_TASK TO CARRY OUT_. Every picture is to be removed, and all the data is to be copied exactly.

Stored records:
::::::::
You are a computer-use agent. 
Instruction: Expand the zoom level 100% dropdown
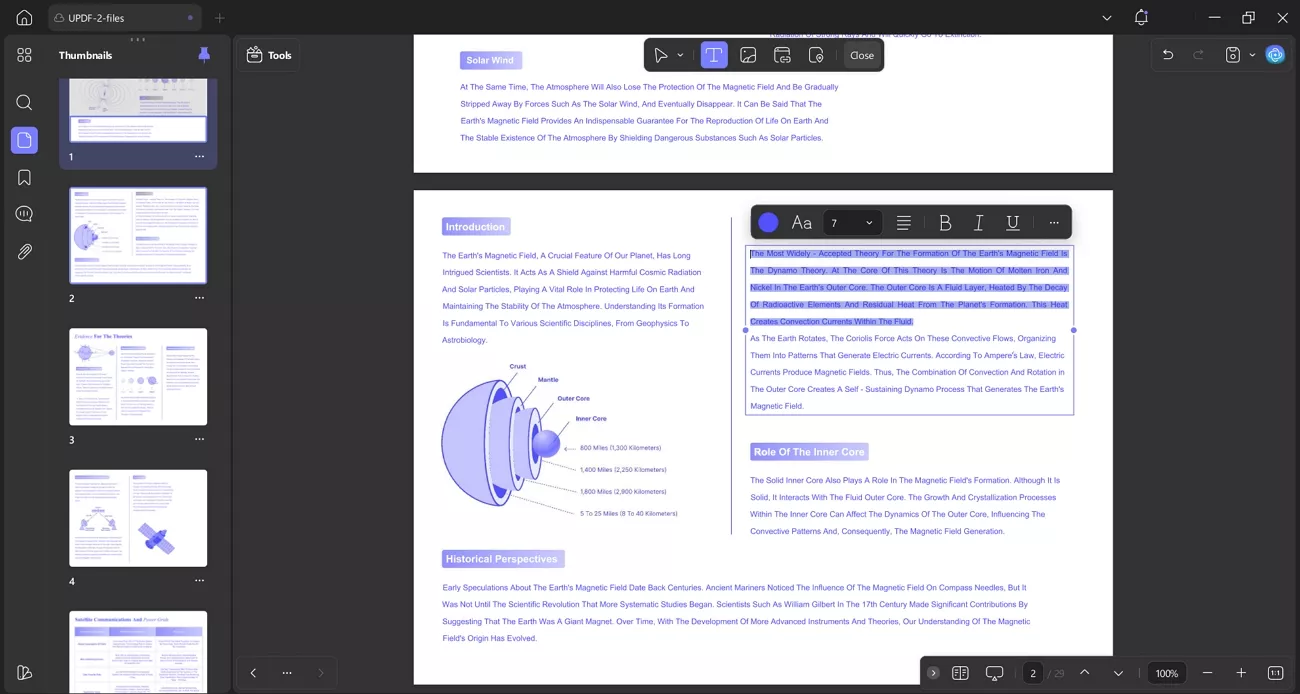point(1166,673)
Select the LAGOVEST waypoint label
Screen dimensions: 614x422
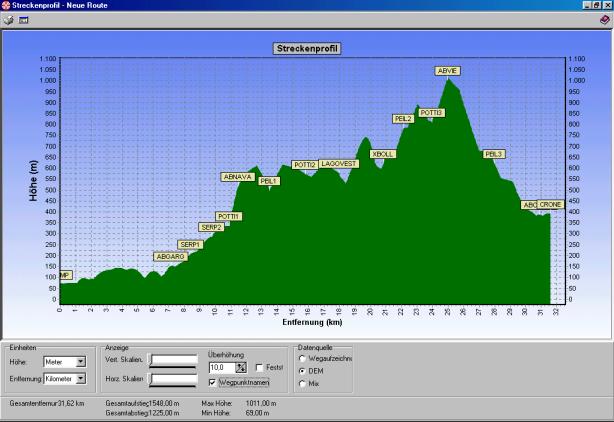tap(339, 163)
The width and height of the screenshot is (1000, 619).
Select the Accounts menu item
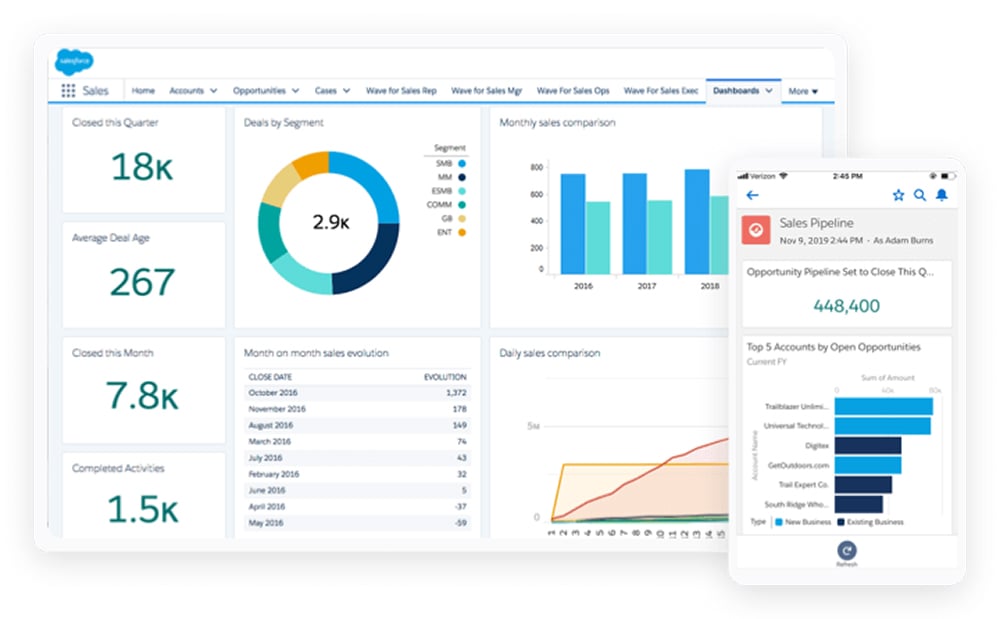click(x=192, y=90)
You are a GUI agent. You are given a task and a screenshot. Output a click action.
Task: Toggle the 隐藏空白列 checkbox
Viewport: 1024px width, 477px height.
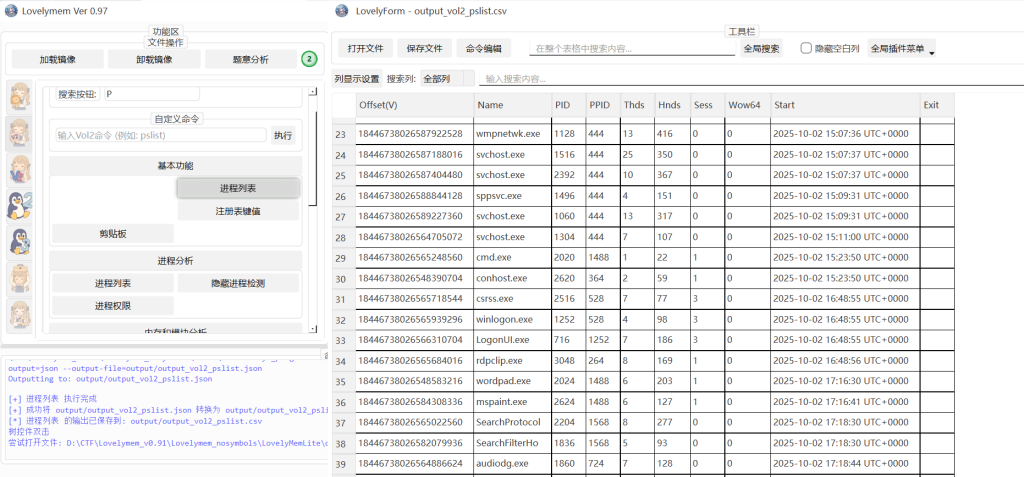pos(806,48)
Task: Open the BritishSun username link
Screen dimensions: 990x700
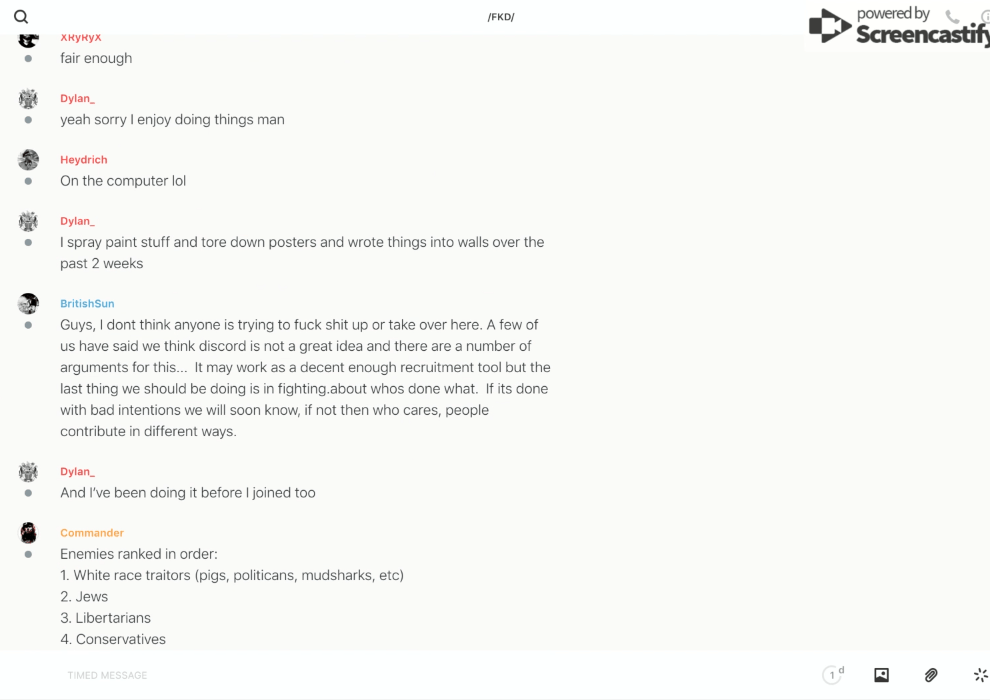Action: [x=87, y=303]
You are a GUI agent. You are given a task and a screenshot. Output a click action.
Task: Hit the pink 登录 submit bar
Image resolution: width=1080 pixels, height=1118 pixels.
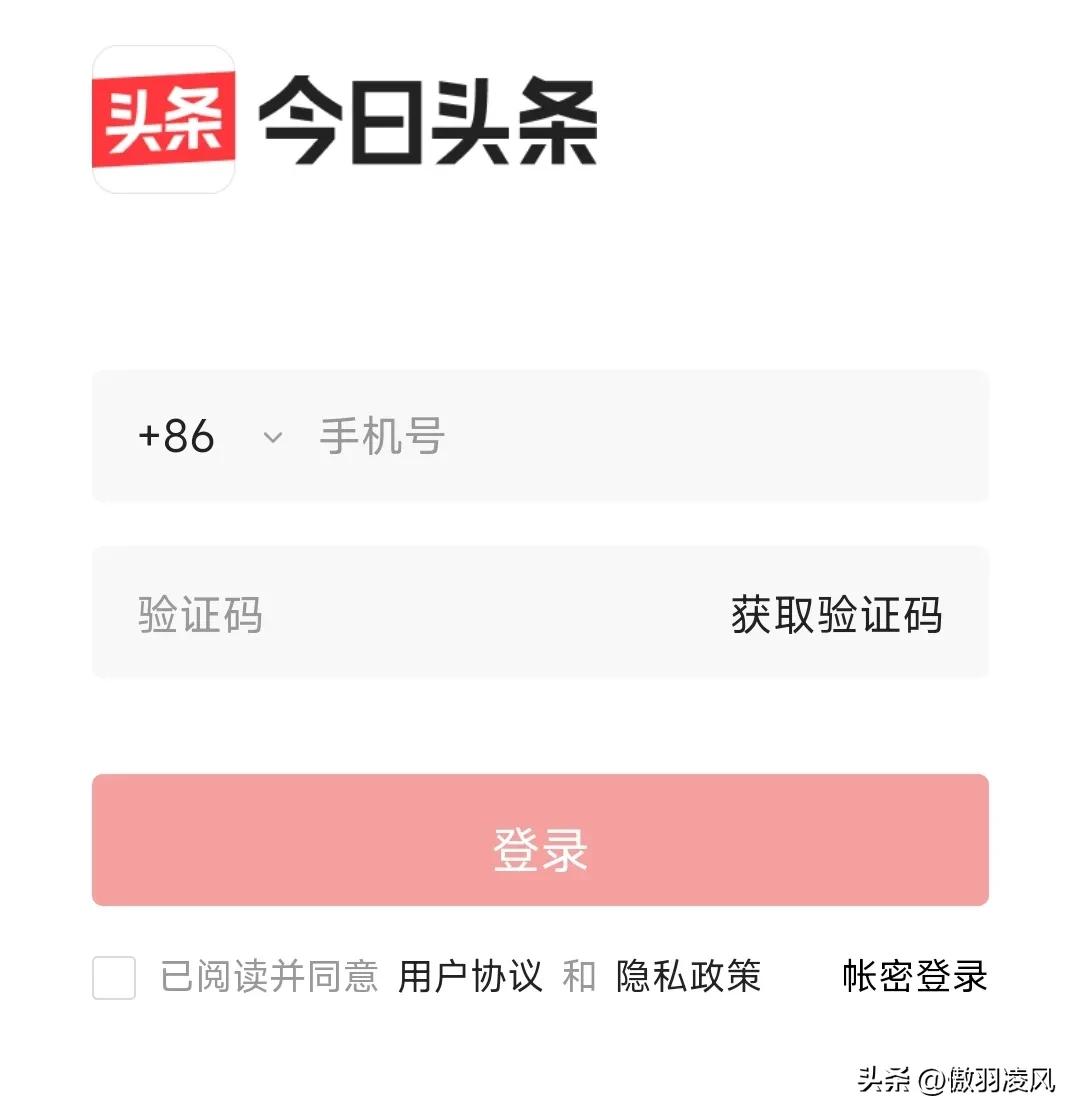[540, 840]
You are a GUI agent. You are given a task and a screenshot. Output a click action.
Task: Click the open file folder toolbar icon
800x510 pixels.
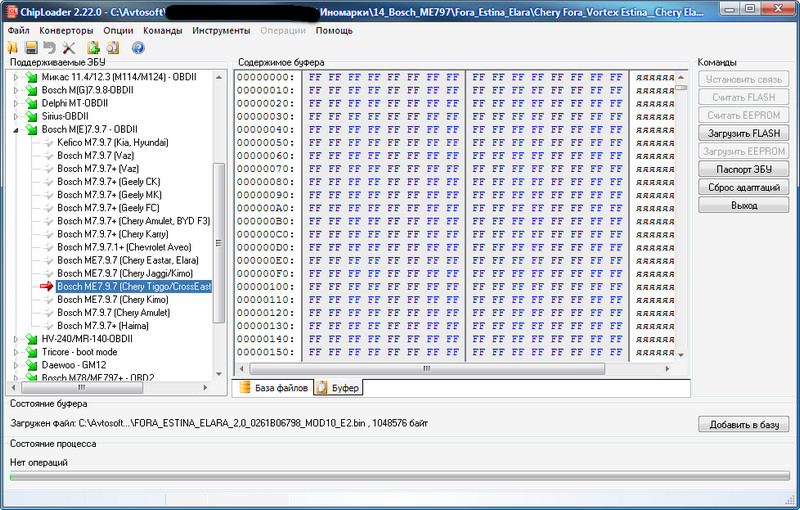pyautogui.click(x=13, y=47)
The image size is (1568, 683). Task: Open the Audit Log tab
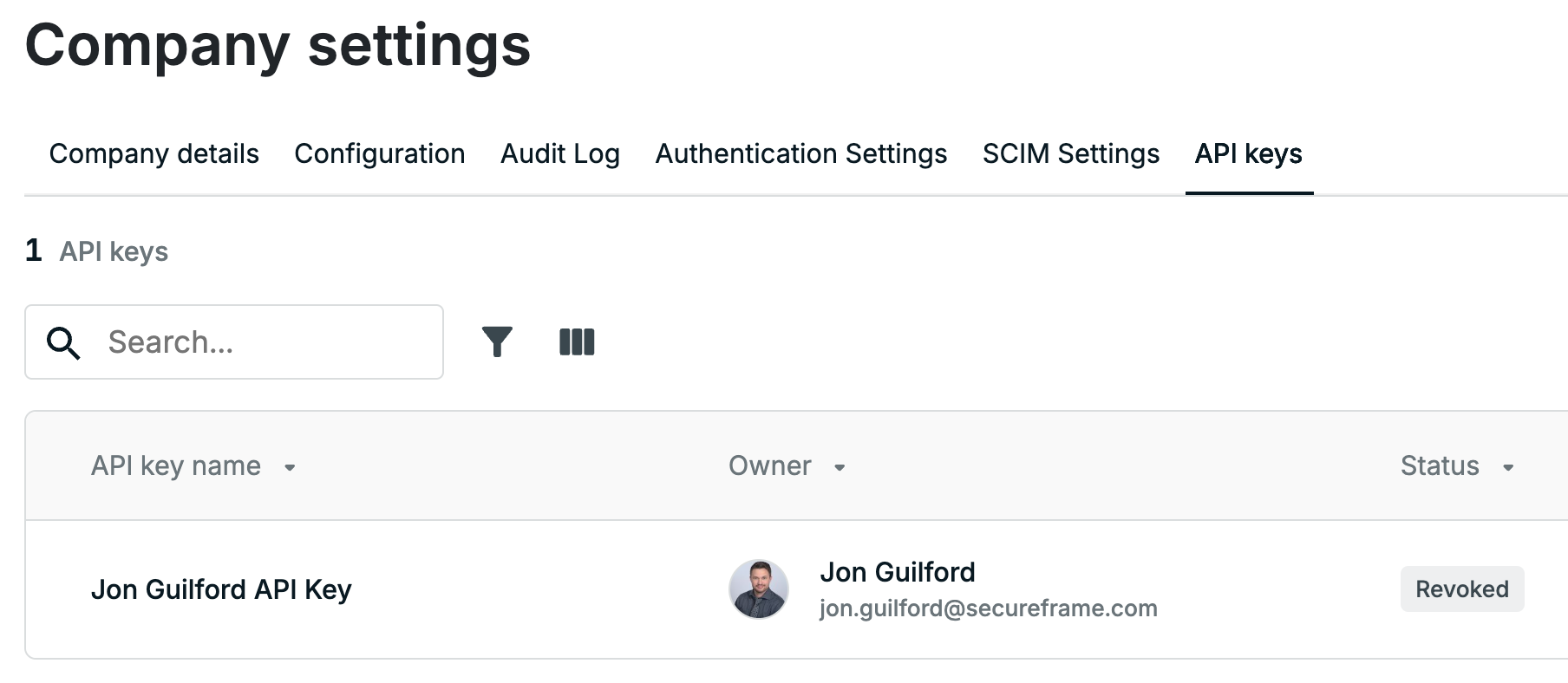click(x=560, y=153)
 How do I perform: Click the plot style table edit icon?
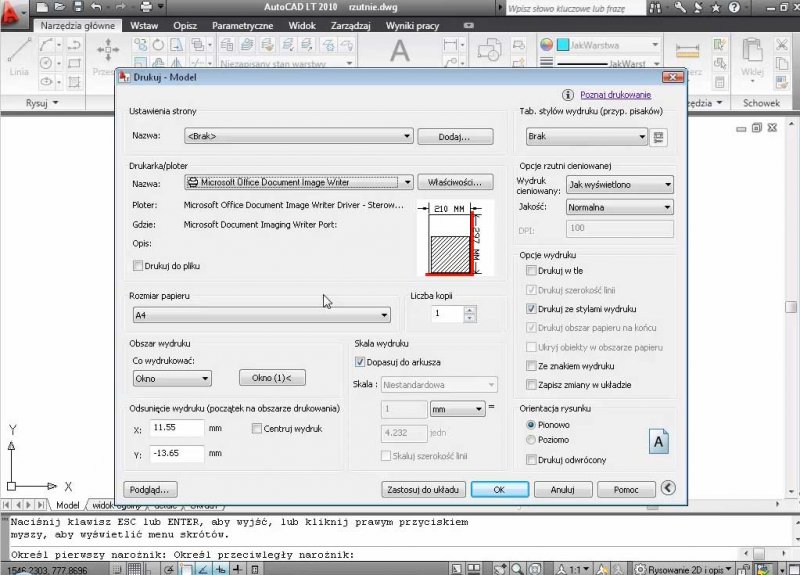click(x=659, y=136)
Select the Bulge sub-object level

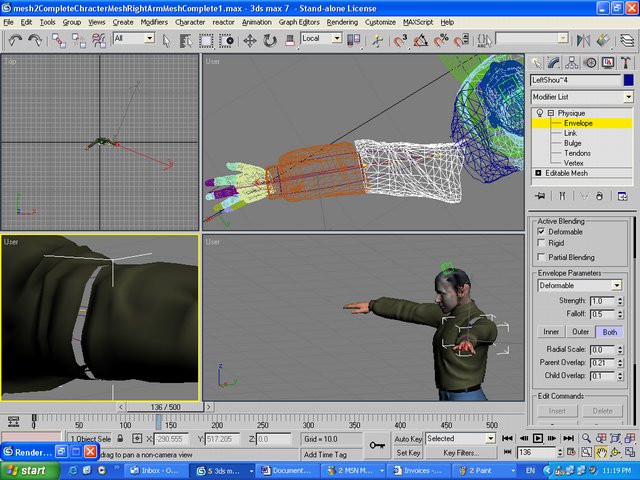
::::::::
_RESPONSE BELOW_.
You are a computer-use agent. 
Instruction: Expand the zoom level 100% dropdown
point(1166,673)
Select the LAGOVEST waypoint label
Screen dimensions: 614x422
tap(339, 163)
The width and height of the screenshot is (1000, 619).
Select the Accounts menu item
click(x=192, y=90)
You are a GUI agent. You are given a task and a screenshot. Output a click action.
Task: Toggle the 隐藏空白列 checkbox
Viewport: 1024px width, 477px height.
pos(806,48)
Task: Open the BritishSun username link
Screen dimensions: 990x700
Action: [x=87, y=303]
You are a GUI agent. You are given a task and a screenshot. Output a click action.
Task: Hit the pink 登录 submit bar
Image resolution: width=1080 pixels, height=1118 pixels.
[540, 840]
You are a GUI agent. You are given a task and a screenshot. Output a click action.
Task: Click the open file folder toolbar icon
800x510 pixels.
pyautogui.click(x=13, y=47)
The image size is (1568, 683). Task: Open the Audit Log tab
click(x=560, y=153)
 How do I perform: Click the plot style table edit icon?
click(x=659, y=136)
Select the Bulge sub-object level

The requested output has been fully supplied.